Exercise instructions =
Filter the material below, copying each line that contains the string "pyautogui". Treat uppercase and lowercase letters as distinct.
··· Records shown
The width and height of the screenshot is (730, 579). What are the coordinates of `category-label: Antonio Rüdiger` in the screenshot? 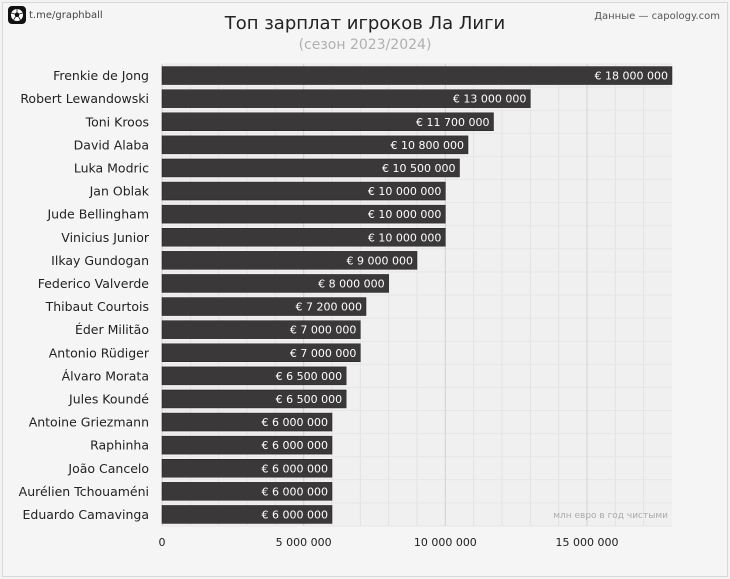 It's located at (100, 352).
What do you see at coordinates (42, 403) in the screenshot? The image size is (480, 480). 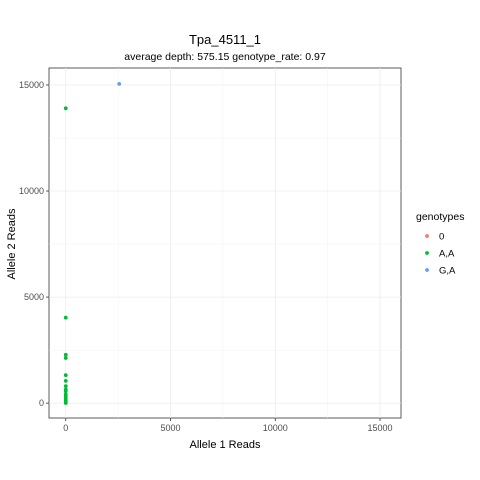 I see `y-tick-label: 0` at bounding box center [42, 403].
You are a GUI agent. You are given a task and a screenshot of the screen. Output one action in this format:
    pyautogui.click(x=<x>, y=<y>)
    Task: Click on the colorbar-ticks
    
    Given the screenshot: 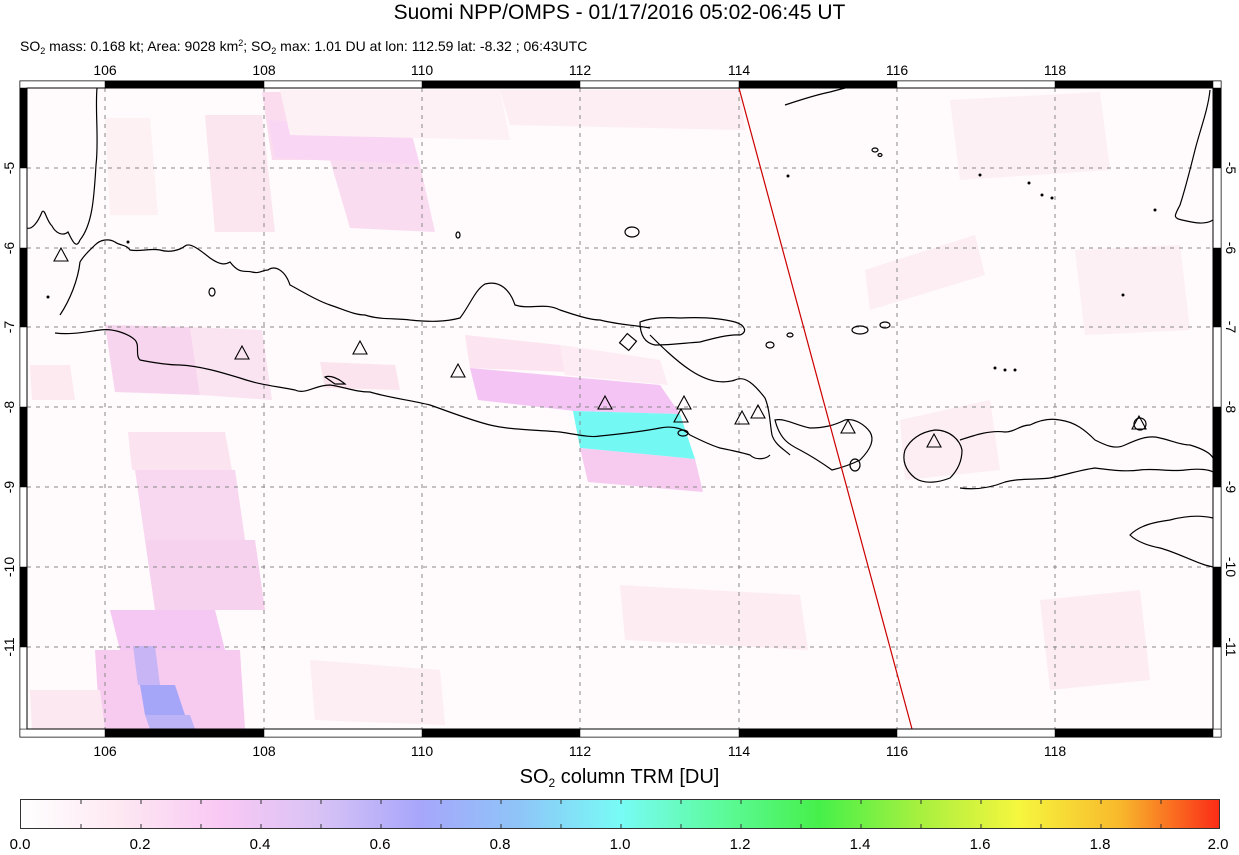 What is the action you would take?
    pyautogui.click(x=621, y=814)
    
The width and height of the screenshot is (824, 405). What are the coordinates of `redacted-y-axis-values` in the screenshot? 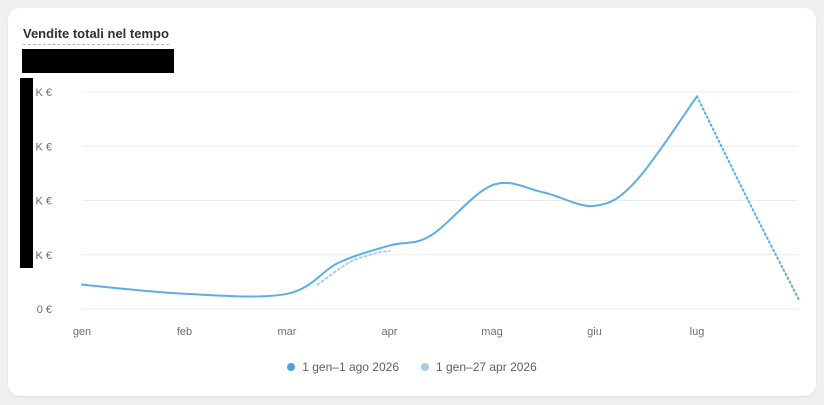 It's located at (26, 173).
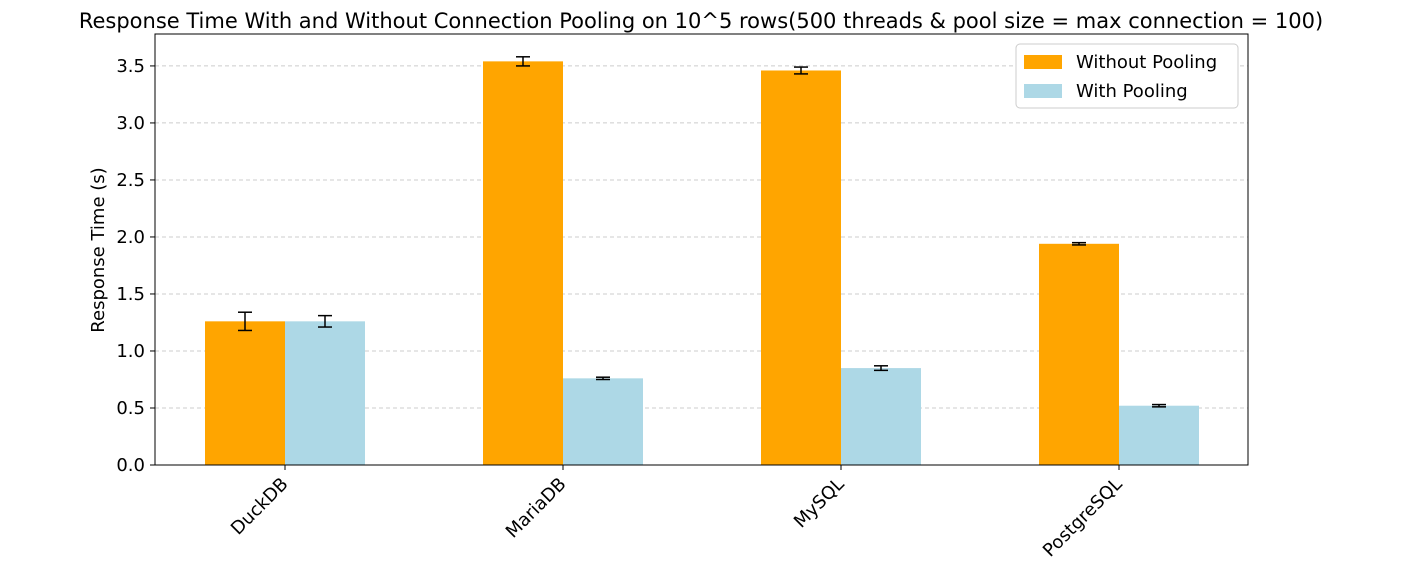  What do you see at coordinates (260, 507) in the screenshot?
I see `x-tick-label: DuckDB` at bounding box center [260, 507].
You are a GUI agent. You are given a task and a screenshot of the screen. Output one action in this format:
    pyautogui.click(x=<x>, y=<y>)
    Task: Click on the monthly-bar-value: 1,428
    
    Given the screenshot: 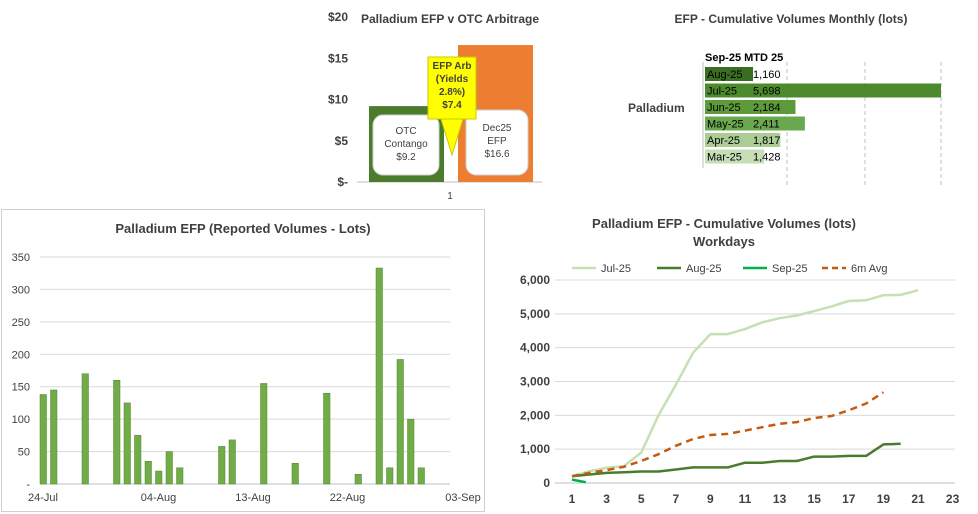 What is the action you would take?
    pyautogui.click(x=767, y=158)
    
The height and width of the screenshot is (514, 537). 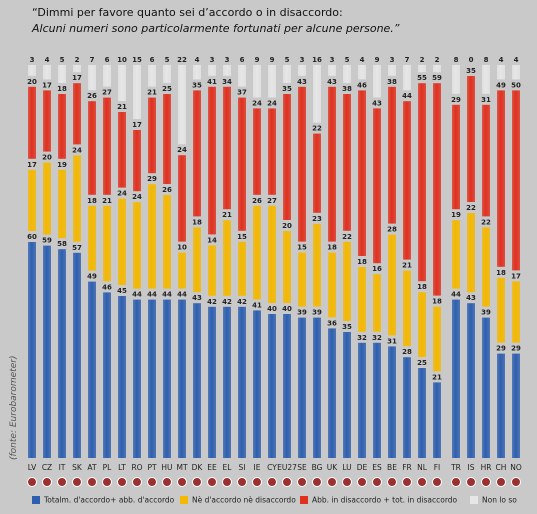 I want to click on category-label: DE, so click(x=362, y=468).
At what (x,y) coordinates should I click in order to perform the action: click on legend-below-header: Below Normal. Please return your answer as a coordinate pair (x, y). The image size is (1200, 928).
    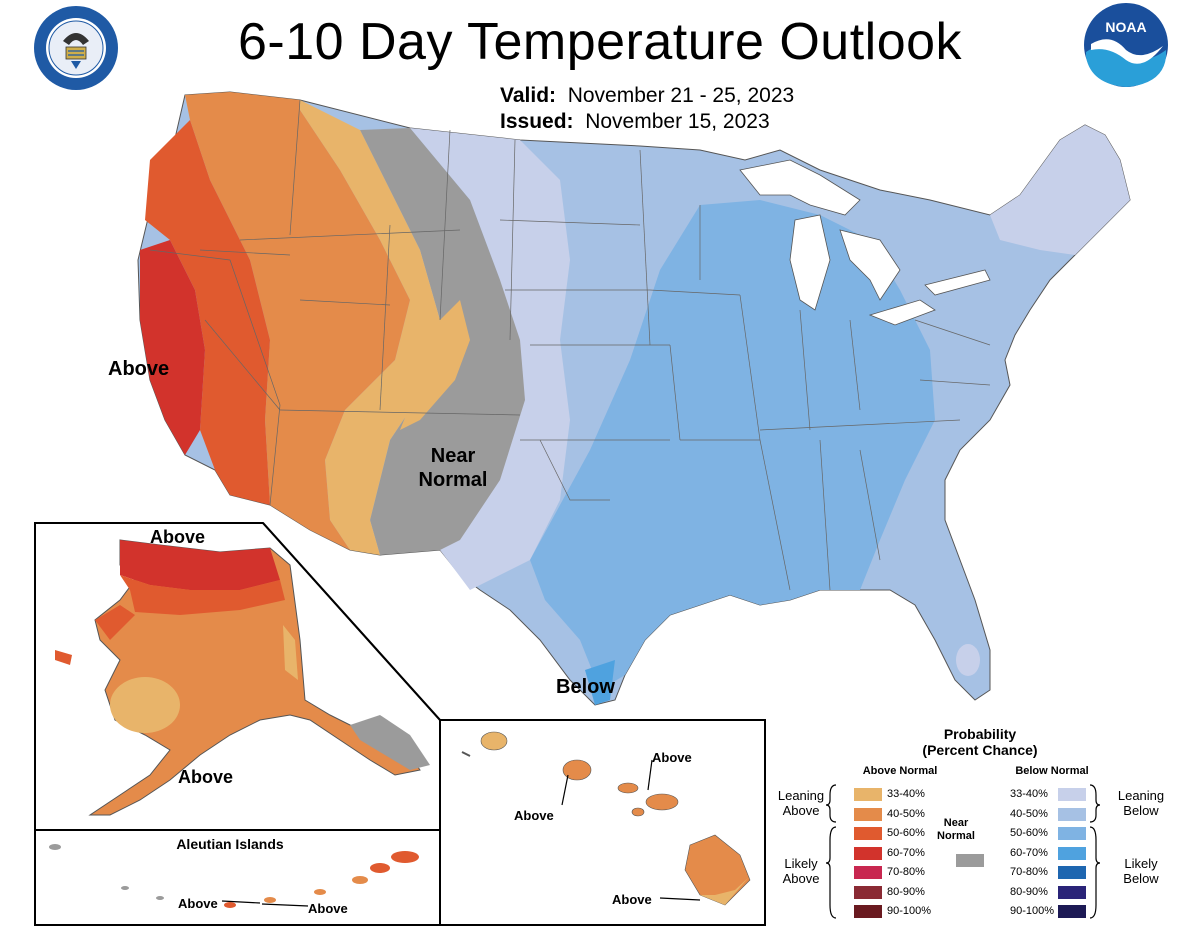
······
Written solution =
    pyautogui.click(x=<x>, y=<y>)
    pyautogui.click(x=621, y=814)
    pyautogui.click(x=<x>, y=<y>)
    pyautogui.click(x=767, y=158)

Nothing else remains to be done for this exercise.